NAME: VIVIAN KERUBO MOSOMI

REGISTRATION NUMER: SCT212-0062/2021

COMPUTER ARCHITECTURE – LAB 1

**Question 1**

Context, Objectives and Organization Worksheet 1- week 3 This worksheet covers material from Lectures 1 (introduction to CA and technology trends), 2 (CPU performance equations) and 3 (the first half of the section on Instruction Set Architecture). The main goals of this tutorial is to give you some quantitative experience with the CPU performance equation, and to stimulate a discussion where your group can explore some issues related to modern instruction set design. This tutorial consists of two activities. The first involves quantitative problem-solving using exercises taken from the 2nd and 3rd editions of the H&P book. These can be done individually or in groups of two. The second main activity involves qualitative discussions in small groups followed by an exchange of ideas with the rest of the group. E1: H&P (2/e) 1.6 p.61 individual or groups of 2, 15 mins. Problem After graduating, you are asked to become the lead computer designer at Hyper Computers Inc. Your study of usage of high-level language constructs suggests that procedure calls are one of the most expensive operations. You have invented a scheme that reduces the loads and stores normally associated with procedure calls and returns. The first thing you do is run some experiments with and without this optimization. Your experiments use the same state-of-the-art optimizing compiler that will be used with either version of the computer.

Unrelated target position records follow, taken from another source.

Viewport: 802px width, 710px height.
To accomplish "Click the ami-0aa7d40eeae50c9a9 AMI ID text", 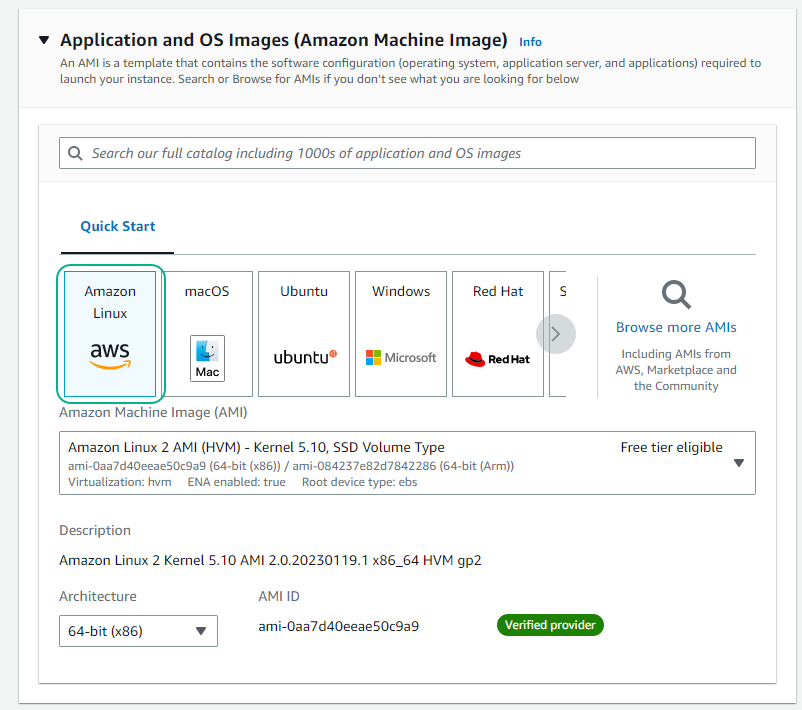I will (x=338, y=624).
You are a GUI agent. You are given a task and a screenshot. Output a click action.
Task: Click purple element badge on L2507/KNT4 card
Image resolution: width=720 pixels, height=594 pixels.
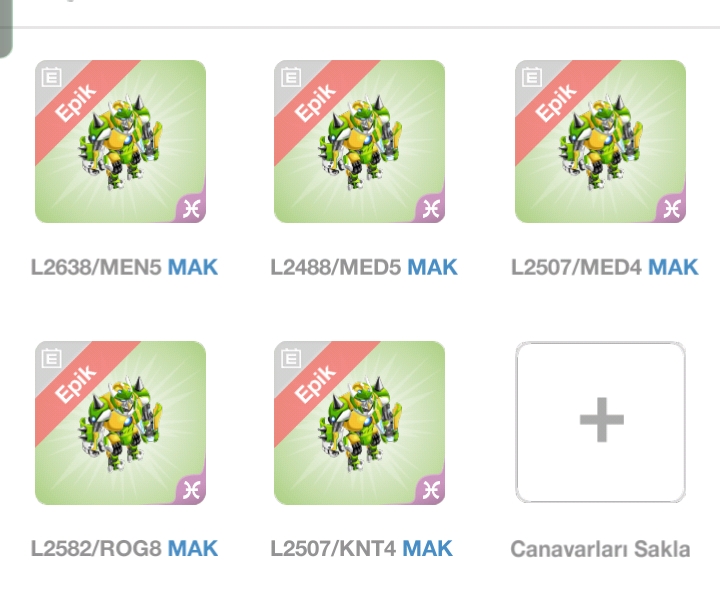point(432,490)
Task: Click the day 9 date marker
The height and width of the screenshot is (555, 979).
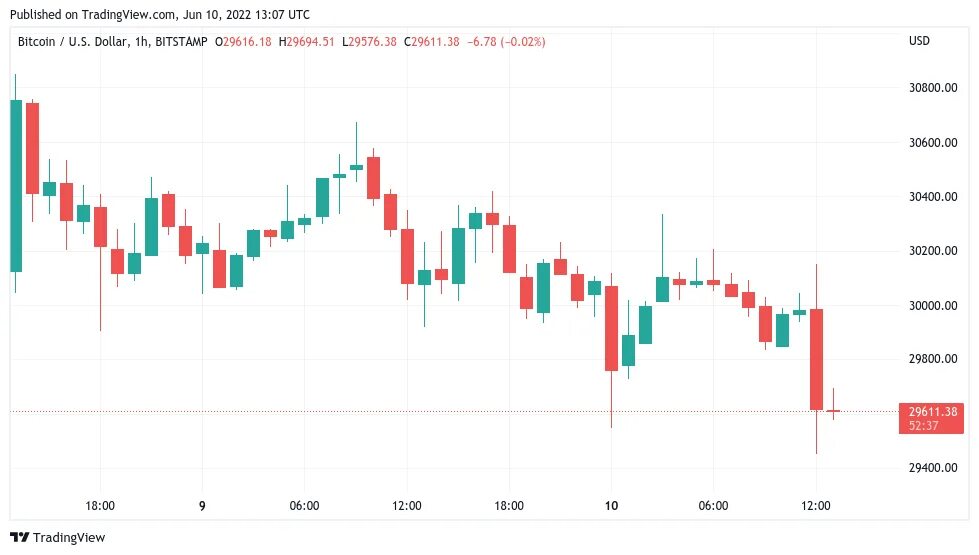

These experiments reveal the following information:

* The clock rate of the unoptimized version is 5% higher.
* 30% of the instructions in the unoptimized version are loads or stores.
* The optimized version executes 2/3 as many loads and stores as the unoptimized version.
* For all other instructions the dynamic counts are unchanged. All instructions (including load and store) take one clock cycle.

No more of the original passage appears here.